DOHA, Qatar (AP)—After forgettable performances in Abu Dhabi, third-ranked Lee Westwood and fourth-ranked Martin Kaymer are looking to get their 2012 seasons back on track with strong showings at the Qatar Masters.
They have chosen one of the most challenging courses on the European Tour’s desert swing to do it, however.
The Doha Golf Club just outside Doha is infamous for its windy conditions and this year will be no different. Forecasts are for winds to reach upward of 32 kph (20 mph) for much of the tournament.
Westwood struggled at the Abu Dhabi Golf Championship and finished in a tie for 17th. Nursing a sore shoulder and unable to master the greens, the Englishman was even par after two rounds. By the time he started playing better, including a 4-under 68 in the third round, he was effectively out of contention and finished seven shots behind eventual winner Robert Rock.

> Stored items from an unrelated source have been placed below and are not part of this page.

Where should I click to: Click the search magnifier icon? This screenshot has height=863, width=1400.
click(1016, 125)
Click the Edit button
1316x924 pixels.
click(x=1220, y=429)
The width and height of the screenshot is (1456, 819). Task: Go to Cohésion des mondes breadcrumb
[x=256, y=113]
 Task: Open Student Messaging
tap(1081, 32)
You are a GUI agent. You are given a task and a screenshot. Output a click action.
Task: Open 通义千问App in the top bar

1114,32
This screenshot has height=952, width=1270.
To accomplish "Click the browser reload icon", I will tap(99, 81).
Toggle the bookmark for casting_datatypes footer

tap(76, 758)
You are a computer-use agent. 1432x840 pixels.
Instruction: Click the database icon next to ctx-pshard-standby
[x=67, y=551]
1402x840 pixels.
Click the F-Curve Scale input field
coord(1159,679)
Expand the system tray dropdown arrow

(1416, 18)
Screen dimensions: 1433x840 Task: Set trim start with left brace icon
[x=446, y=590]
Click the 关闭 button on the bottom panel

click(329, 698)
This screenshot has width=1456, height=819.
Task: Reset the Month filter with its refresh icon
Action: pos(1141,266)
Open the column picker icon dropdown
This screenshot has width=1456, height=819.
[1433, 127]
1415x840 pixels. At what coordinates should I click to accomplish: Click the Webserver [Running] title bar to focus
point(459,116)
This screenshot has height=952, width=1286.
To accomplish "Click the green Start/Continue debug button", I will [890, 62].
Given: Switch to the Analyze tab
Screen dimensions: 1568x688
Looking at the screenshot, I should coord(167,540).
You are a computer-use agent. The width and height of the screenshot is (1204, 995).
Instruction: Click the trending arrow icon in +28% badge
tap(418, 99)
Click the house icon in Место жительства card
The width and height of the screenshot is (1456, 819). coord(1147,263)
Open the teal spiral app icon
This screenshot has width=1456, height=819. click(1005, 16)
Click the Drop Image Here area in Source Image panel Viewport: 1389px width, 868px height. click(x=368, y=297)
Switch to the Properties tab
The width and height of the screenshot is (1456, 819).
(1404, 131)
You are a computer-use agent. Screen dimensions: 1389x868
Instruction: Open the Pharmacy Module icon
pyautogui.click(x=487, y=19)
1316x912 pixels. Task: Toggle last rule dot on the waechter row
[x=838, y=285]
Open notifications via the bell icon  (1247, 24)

“I had a few sort of issues to negotiate,” Westwood said. “We’ve been working a lot on my fitness just recently, and I haven’t played a lot coming into Abu Dhabi. Didn’t hole as many putts or find the greens there, a little difficult to read.”
Still, Westwood said his showing was “a decent start” and he was feeling good about his game after closing out the 2011 season strong. He won the Thailand Golf Championship in December and the Nedbank Challenge a few weeks earlier. He had a third-round score of 62 at Nedbank, and opened Thailand with a 60—the lowest round of his career—and then a 64 to beat Charl Schwartzel by seven strokes.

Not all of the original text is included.